Faisant remonter à la surface de la conscience historique des faits empiriques souvent négligés, l’auteur rappelle d’abord un constat important : le crédit et la dette existent depuis bien plus longtemps que la monnaie. Graeber nomme « mythe du troc » cette idée fausse selon laquelle la vie économique des sociétés dites « primitives » ou pré-modernes était basée essentiellement sur l’échange d’objets réputés équivalents. Pas que le troc n’existait pas, au contraire, mais une attention fine à l’ethnographie permet de réaliser que lorsqu’il prend place, c’est entre ennemis ou étrangers, et ce, aux côtés de réseaux d’échange basés sur le don ou d’autres formes complexes d’attribution de valeur : le troc est un épiphénomène.
 
Une des principales contributions de David Graeber est d’expliquer le processus par lequel l’économie marchande s’est imposée sur d’autres formes d’économies par la violence, le marché et l’État. Plus précisément, il montre comment la monnaie, outil par excellence de l’échange, tire ses origines de la guerre. D’abord parce qu’elle sera un moyen pour payer les soldats, puis parce qu’elle deviendra une solution employée de tout temps par les États pour éponger des dettes contractées pour lever des armées.
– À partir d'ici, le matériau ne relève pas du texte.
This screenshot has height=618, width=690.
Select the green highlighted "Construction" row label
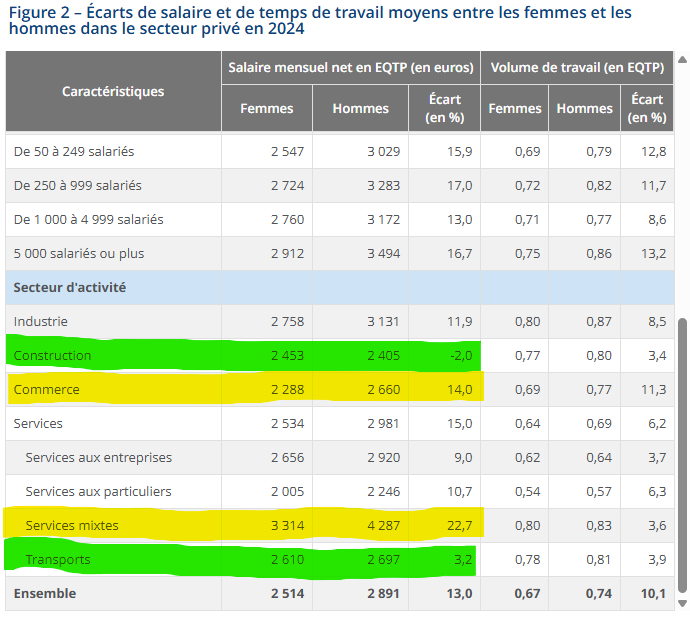[x=52, y=355]
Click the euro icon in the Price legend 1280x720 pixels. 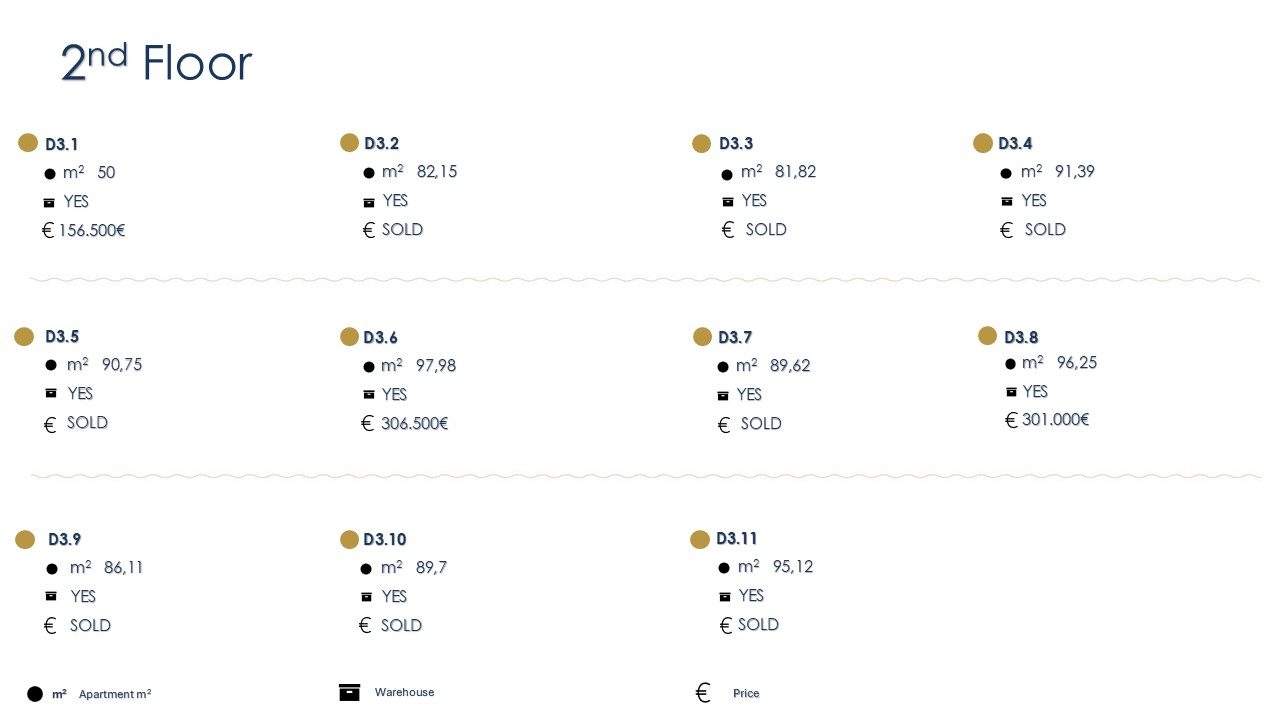click(x=703, y=693)
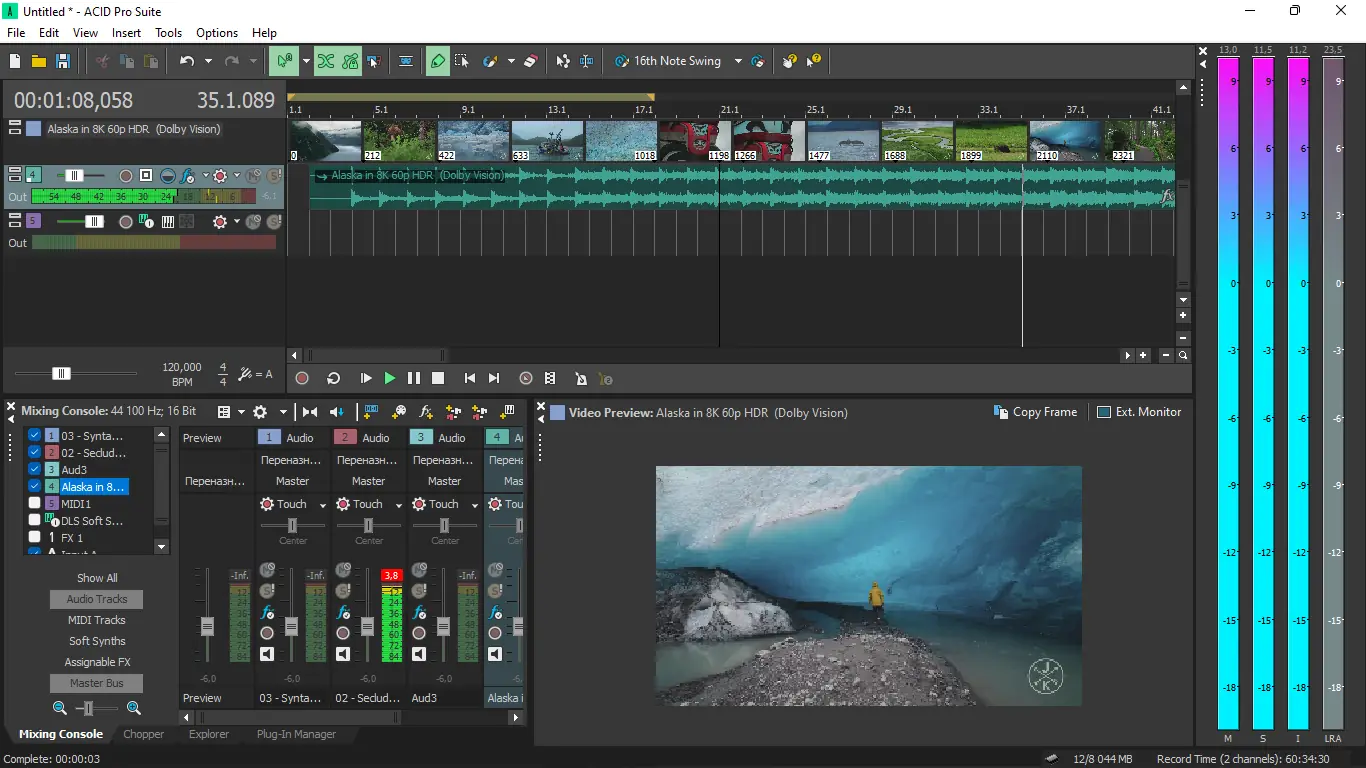Click the Show All button
This screenshot has height=768, width=1366.
coord(97,578)

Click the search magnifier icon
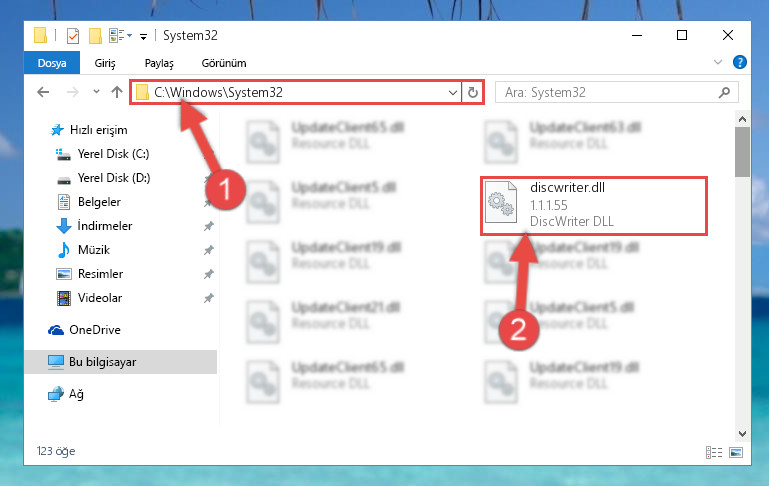point(724,92)
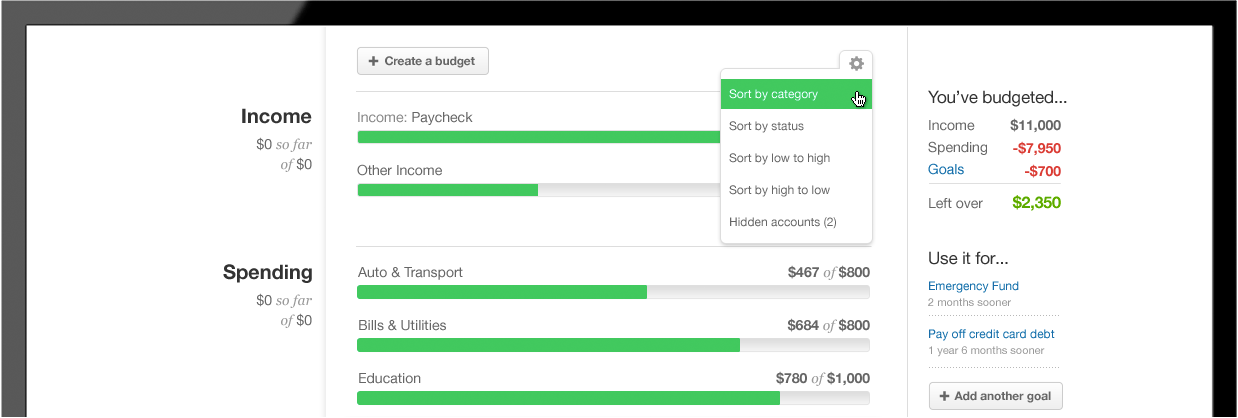Click the Left over $2,350 amount
Image resolution: width=1238 pixels, height=418 pixels.
click(1036, 203)
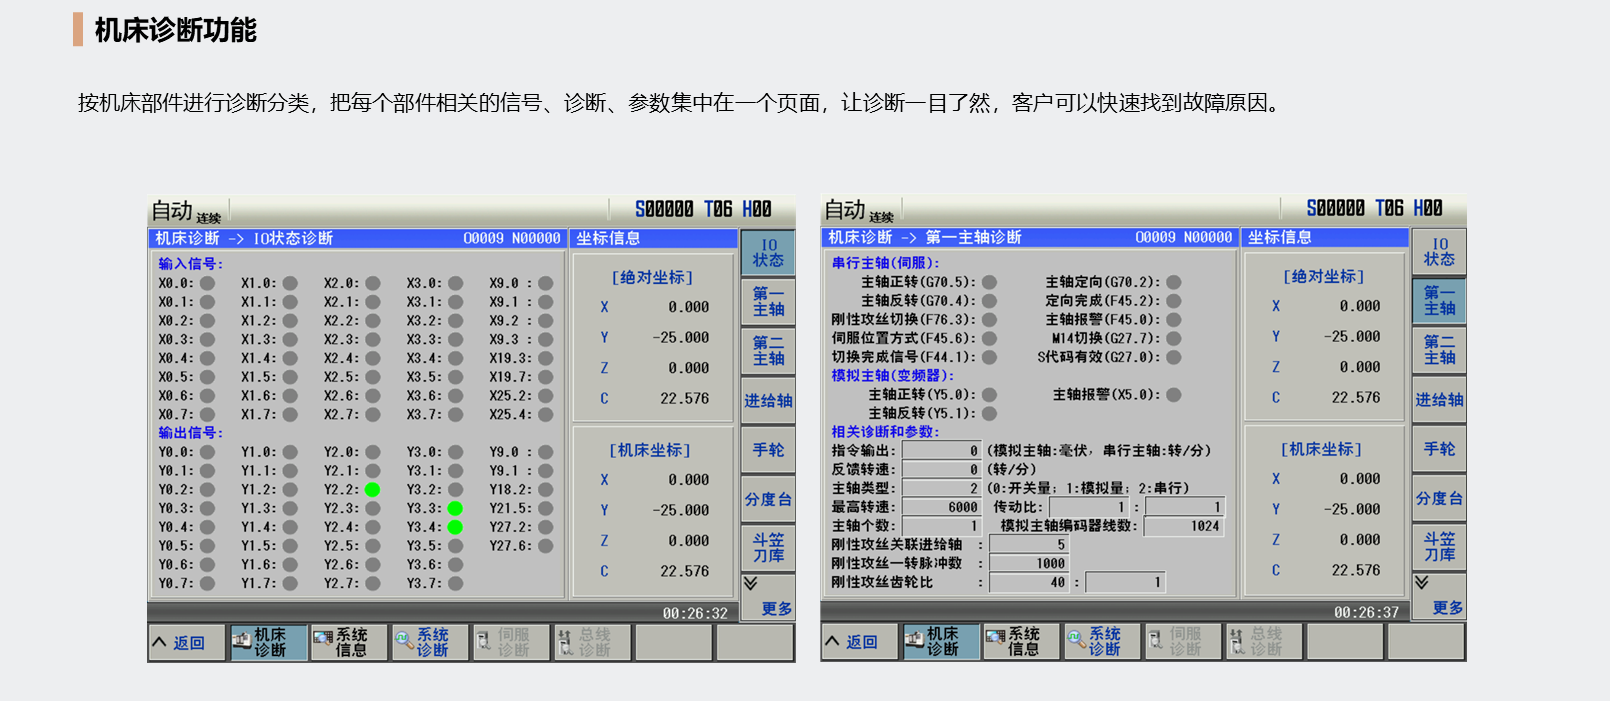Select 进给轴 tab in right screen

point(1439,400)
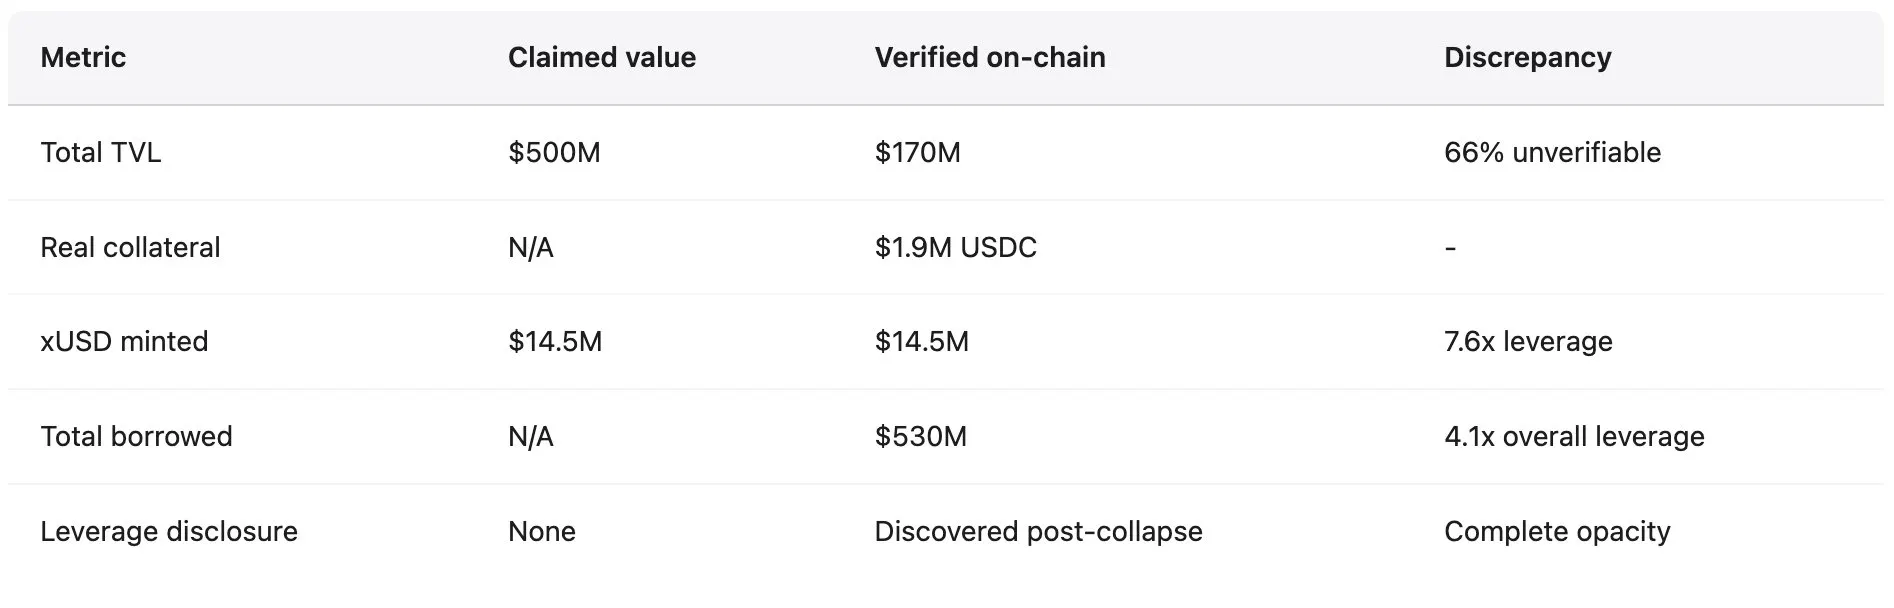Click the None claimed value cell
The width and height of the screenshot is (1894, 608).
tap(541, 532)
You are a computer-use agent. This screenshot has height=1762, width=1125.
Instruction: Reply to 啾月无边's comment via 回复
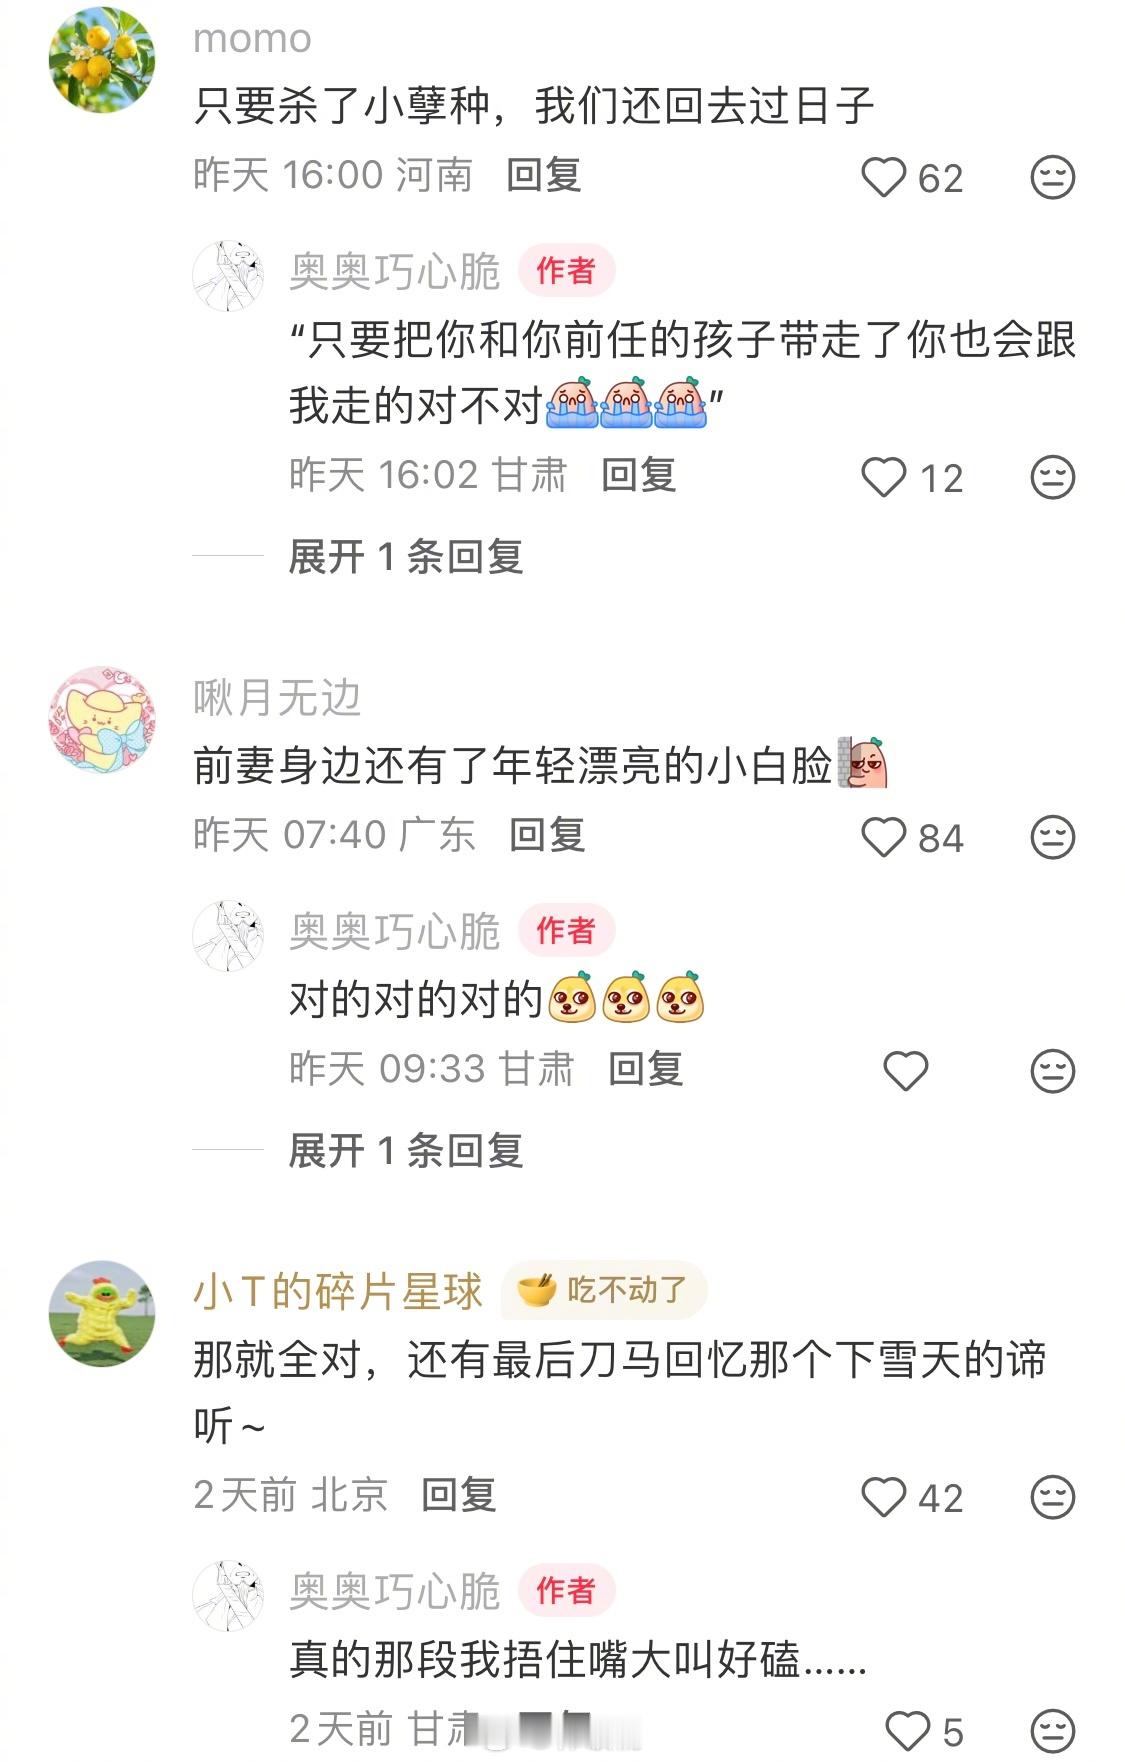tap(547, 834)
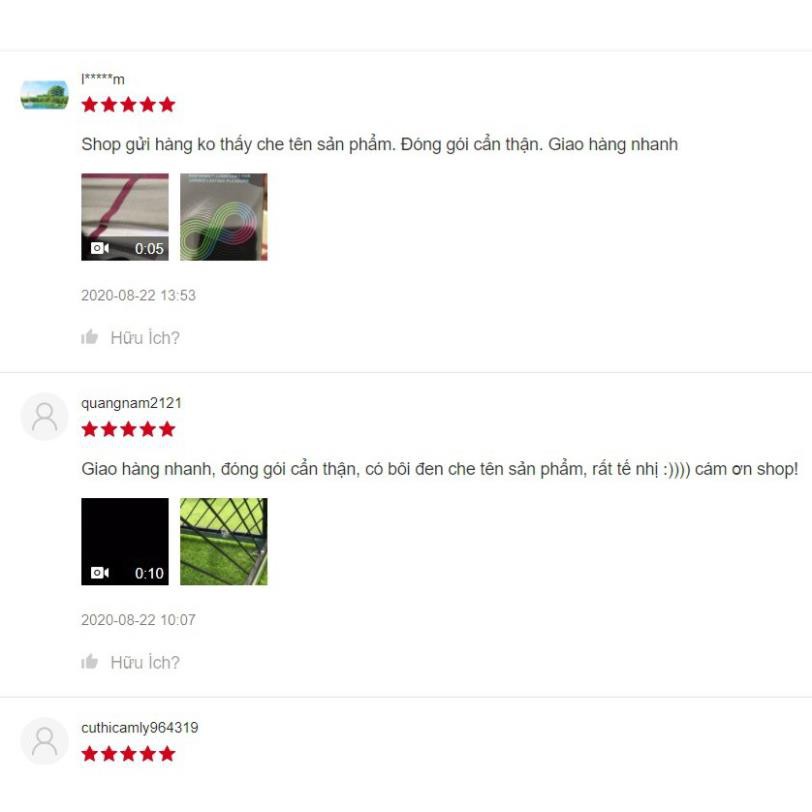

La rigueur anthropologique exige donc que la place de la monnaie dans les échanges économiques soit replacée dans son contexte, peu importe l’époque, contrairement à la tendance qu’ont les économistes formalistes à en exagérer la portée et à en présupposer le caractère « naturel ». Graeber montre ainsi à quel point la théorie économique classique, telle que fondée par les travaux d’Adam Smith ou de David Ricardo, offre un discours profondément utopiste : dans l’Angleterre du XVIIe siècle, très peu de monnaie circulait réellement et les échanges se réalisaient presque toujours sous forme de crédit. L’introduction de la monnaie à grande échelle arrive au même moment où l’État fait un usage systématique de dispositifs judiciaires et punitifs pour régler les problèmes de dettes dans la population.
 
Anarchiste de longue date, Graeber fait dans ce livre une contribution fondamentale aux études économiques, les invitant à ne jamais oublier comment la violence est à la base de l’asservissement, qu’il soit salarial ou esclavagiste. Grand érudit et vulgarisateur hors pair, l’auteur arrive à articuler avec clarté une quantité impressionnante de données historiques et anthropologiques. Pour lui, faire l’histoire de la dette, c’est « inévitablement reconstruire aussi la façon dont la langue du marché a envahi toutes les dimensions de la vie humaine – jusqu’à fournir une terminologie aux voix morales et religieuses apparemment dressées contre lui » (p. 109). Le mythe du troc et les systèmes moraux qui fondent la « science économique » libérale et capitaliste en sortent fortement ébranlés, car l’auteur porte une langue nouvelle, à la fois rigoureuse, limpide et capable de « projections libérantes », pour parler comme Paul-Émile Borduas.

 

David Graeber
Dette. 5000 ans d’histoire
Paris, Les Liens qui libèrent, 2013, 624 p.